After entertaining us for more than a year with his climbing stories and adventures Cubby has decided to take a break from his column on Scottish Outdoors. However he is leaving on a high note with a two part special on climbing with one of the world's greatest Sir Chris Bonnington in Scotland and in France.

Read part one here


The next morning we had a fairly leisurely start and left the hut at about 8am and started up the dry glacier of the Tete Rousse. Jessica was moving very slowly. Normally rock fall in the Grand Couloir was confined to its own seemingly bottomless pit. But conditions were such on that morning, that the wind would pick up loose flakes of shale from the precarious rock bands beneath the Aguille de Gouter itself, and because of the hard crust of snow on the face above the glacier, stones sprayed out in all directions. Everybody was on edge and we hadn't even reached the couloir.

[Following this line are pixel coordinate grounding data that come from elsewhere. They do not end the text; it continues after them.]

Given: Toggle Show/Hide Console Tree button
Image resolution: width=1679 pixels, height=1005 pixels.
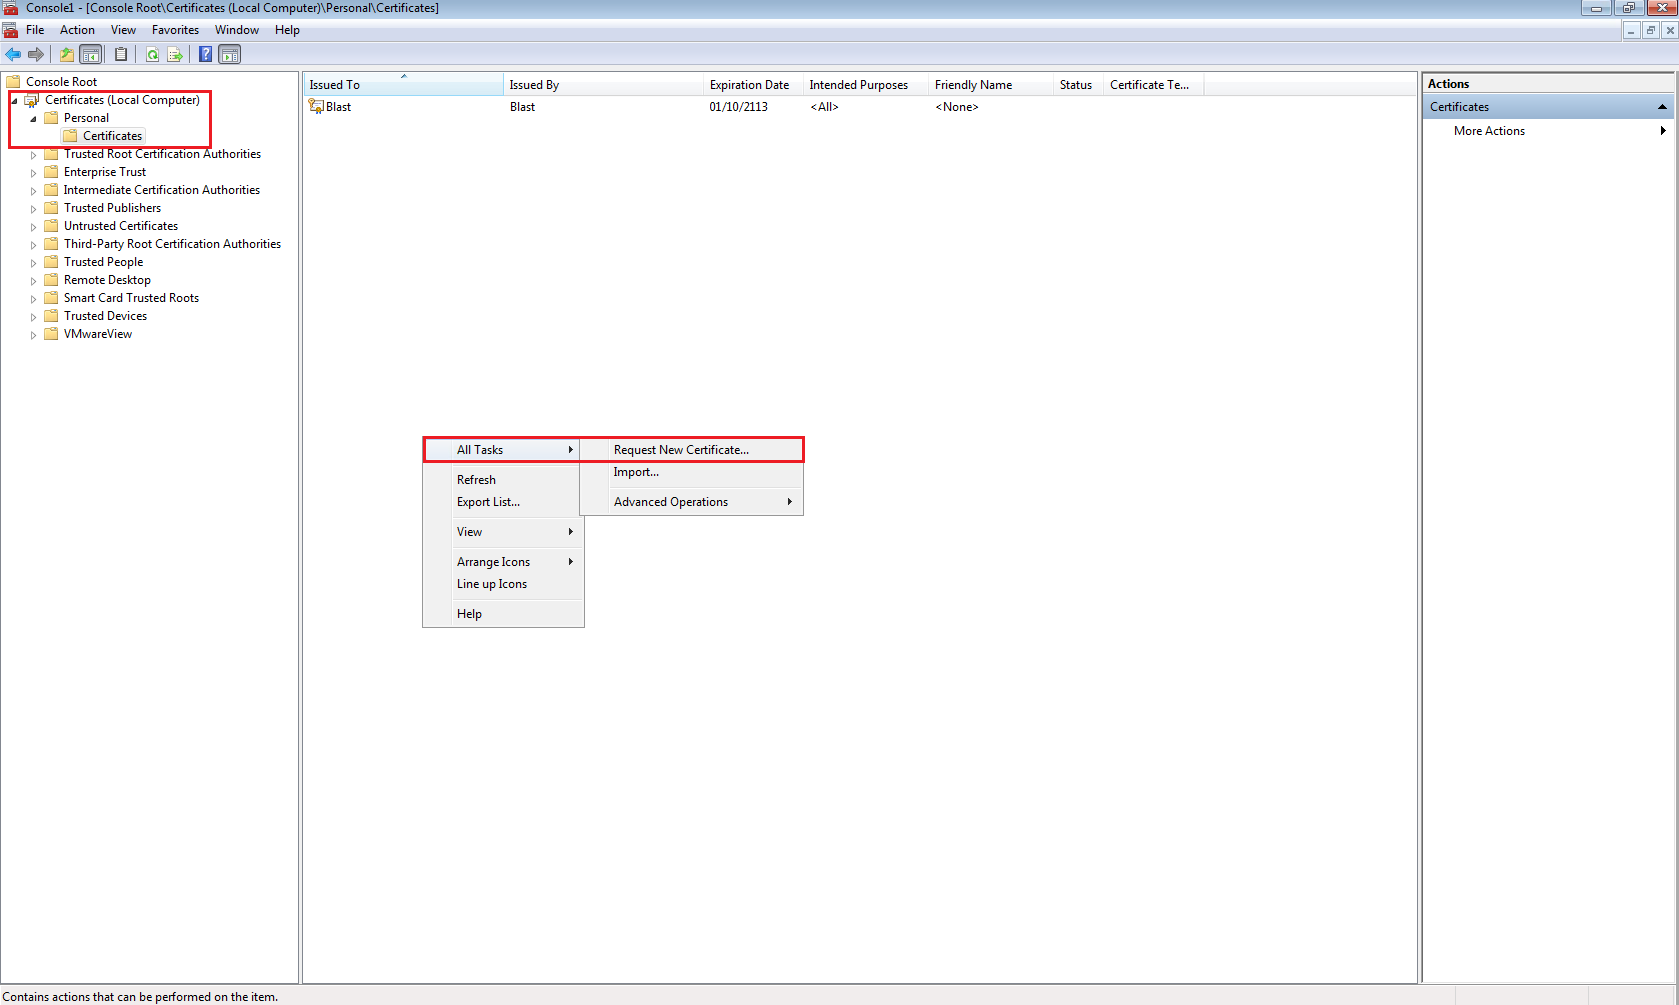Looking at the screenshot, I should click(91, 54).
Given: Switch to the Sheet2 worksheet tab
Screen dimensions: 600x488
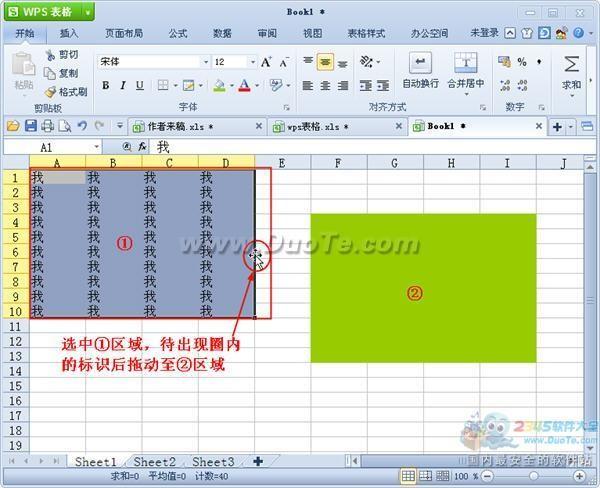Looking at the screenshot, I should 155,462.
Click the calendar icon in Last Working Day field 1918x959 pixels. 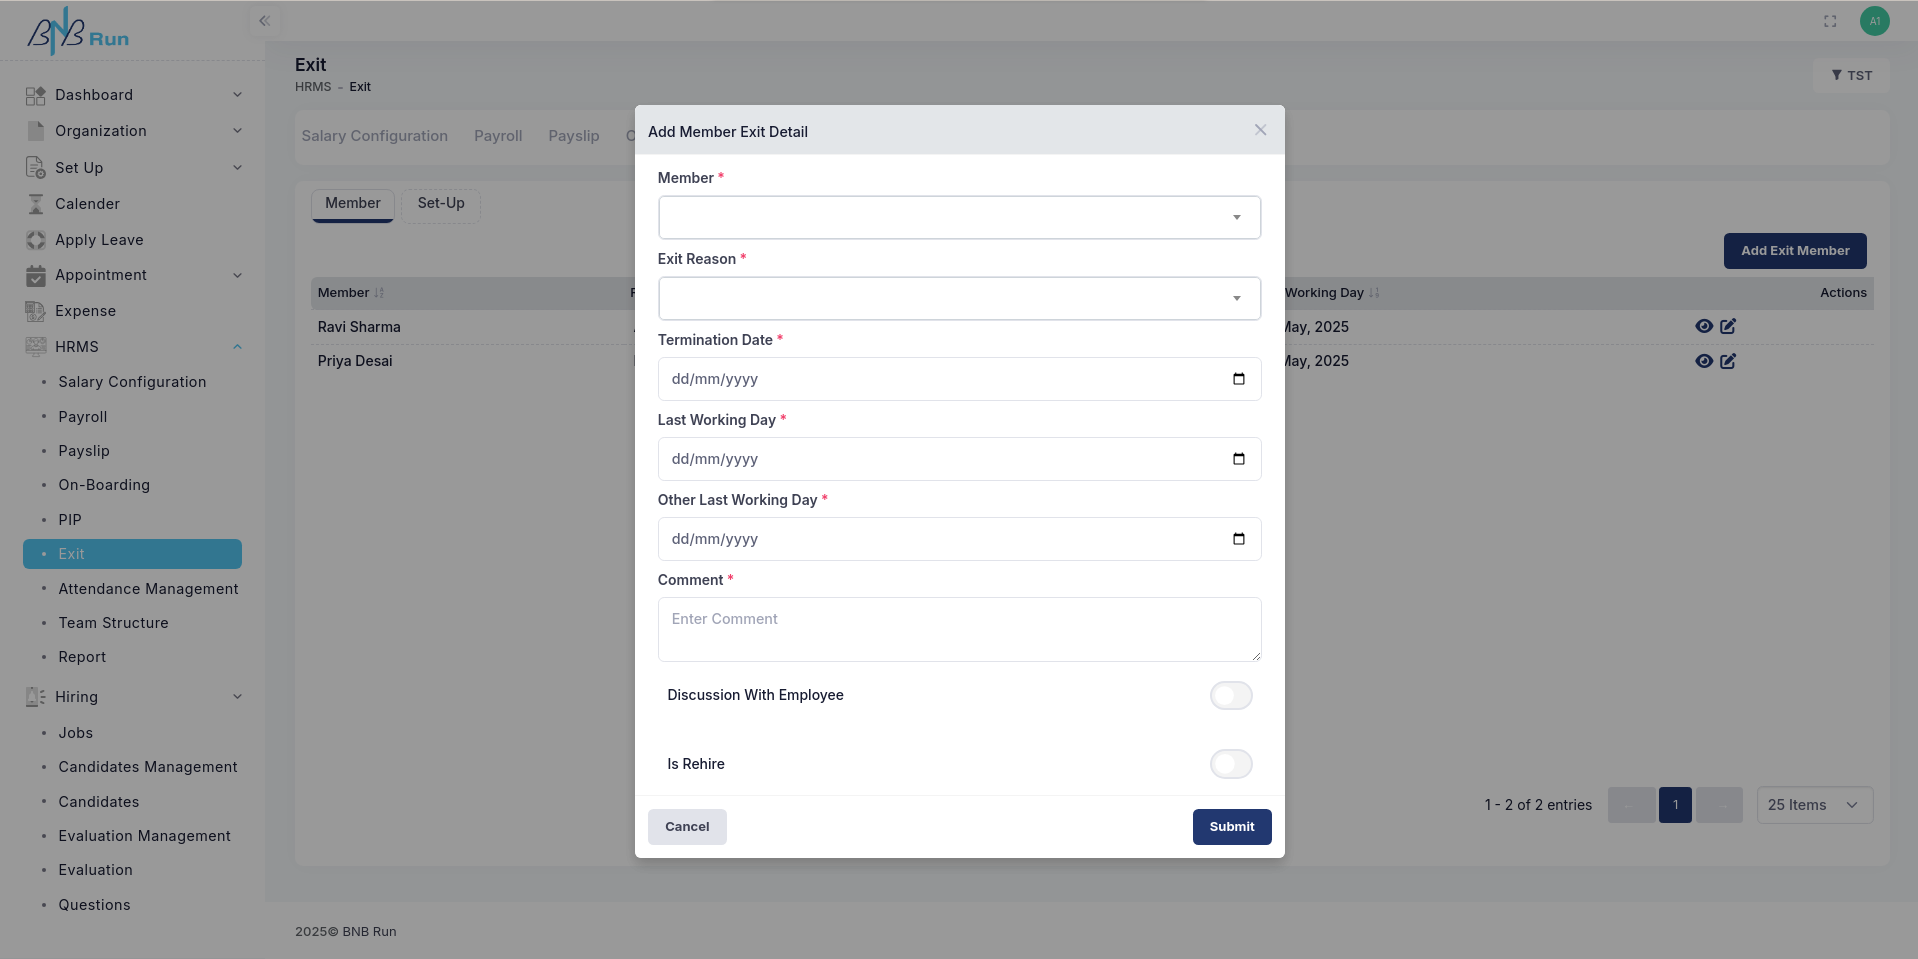tap(1238, 459)
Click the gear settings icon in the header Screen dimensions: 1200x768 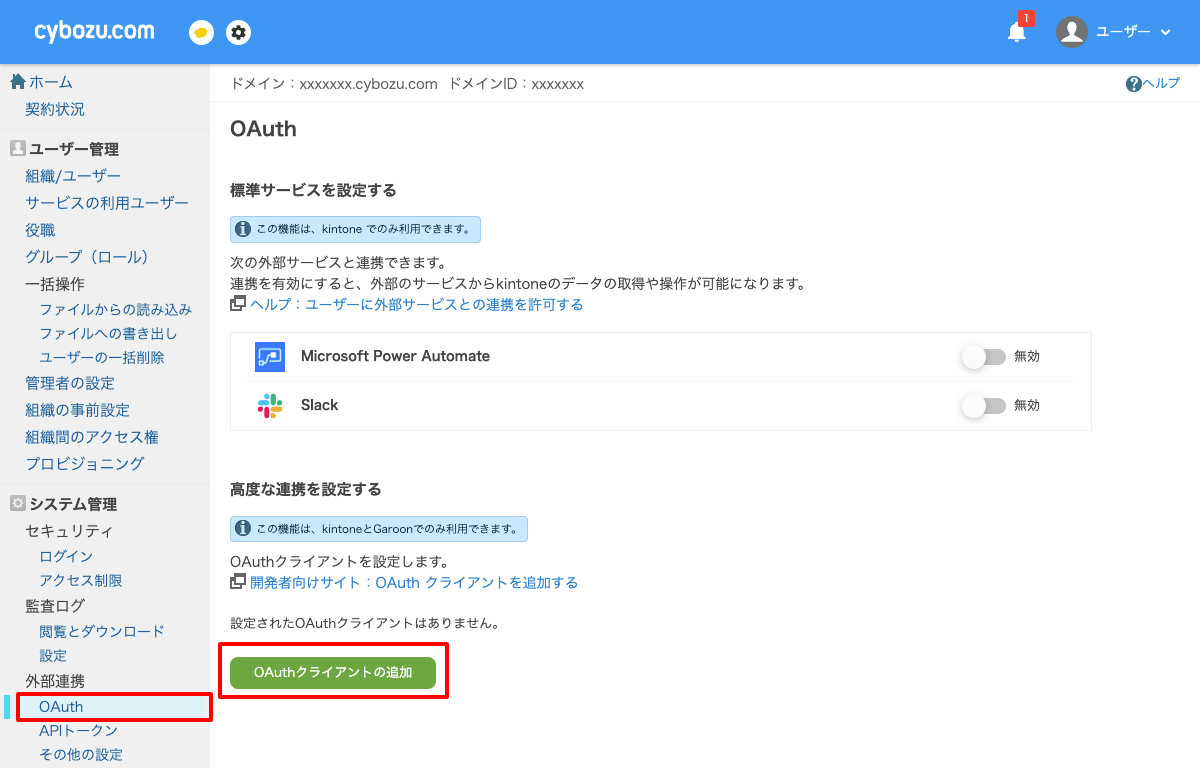coord(238,32)
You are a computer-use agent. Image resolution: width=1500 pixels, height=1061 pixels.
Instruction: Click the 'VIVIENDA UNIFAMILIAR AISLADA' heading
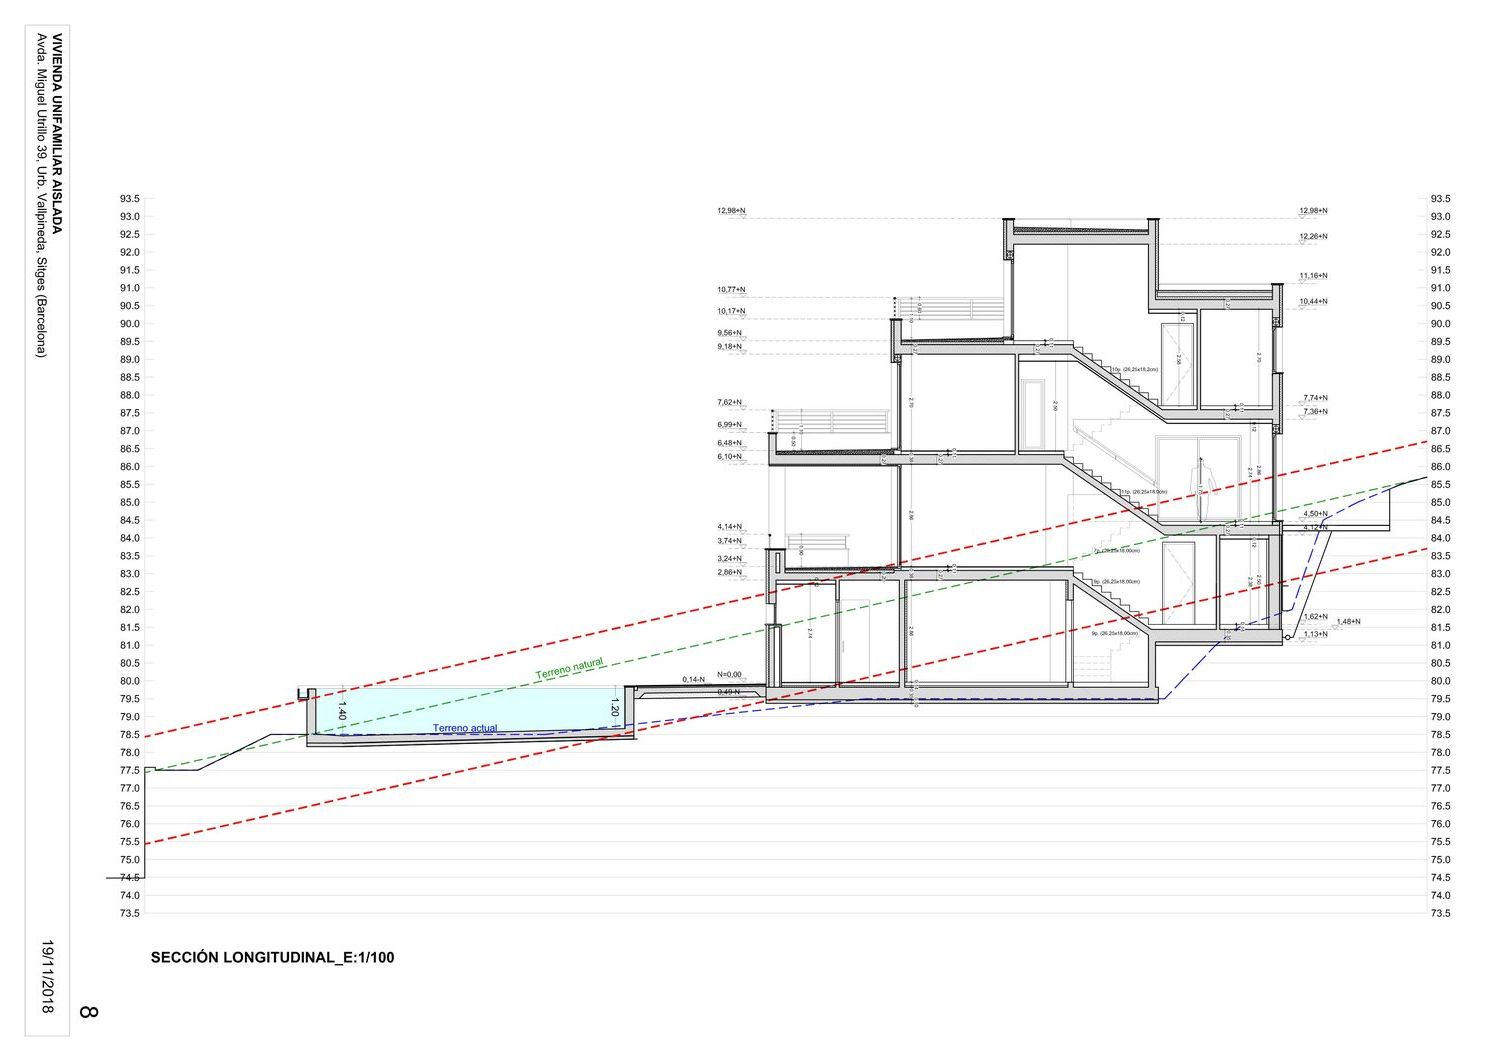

Marcelle, the French guide said afterwards that it was the worst conditions he had seen in over ten years. We were the last group to cross the Grand Couloir, the others had all made it safely to the other side. The guides then positioned themselves with a clear view up and down the couloir and when all was quiet, they would give me the thumbs up to go for it. At the start of the couloir we crouched behind a wall of rock and prepared to do battle. I imagined it must have been akin to fighting in the trenches only I was handicapped by being tied to the three clients!

The first half of the couloir is usually the worst. Being late in the season, the old snow was hard and icy and a protection cable strung across its breadth was out of reach and in tatters, having been bombarded by rock fall throughout the season. Stones whined over our heads at super high speed. The big ones frapped menacingly, while the smaller ones whistled like rifle shots. And then all fell silent. Now rested I thought Jessica would be ready to put in a real effort and move quickly across the first part of the couloir to the relative safety and sanctuary of a rocky island, a half way spot which provides a brief respite before the second section of the couloir.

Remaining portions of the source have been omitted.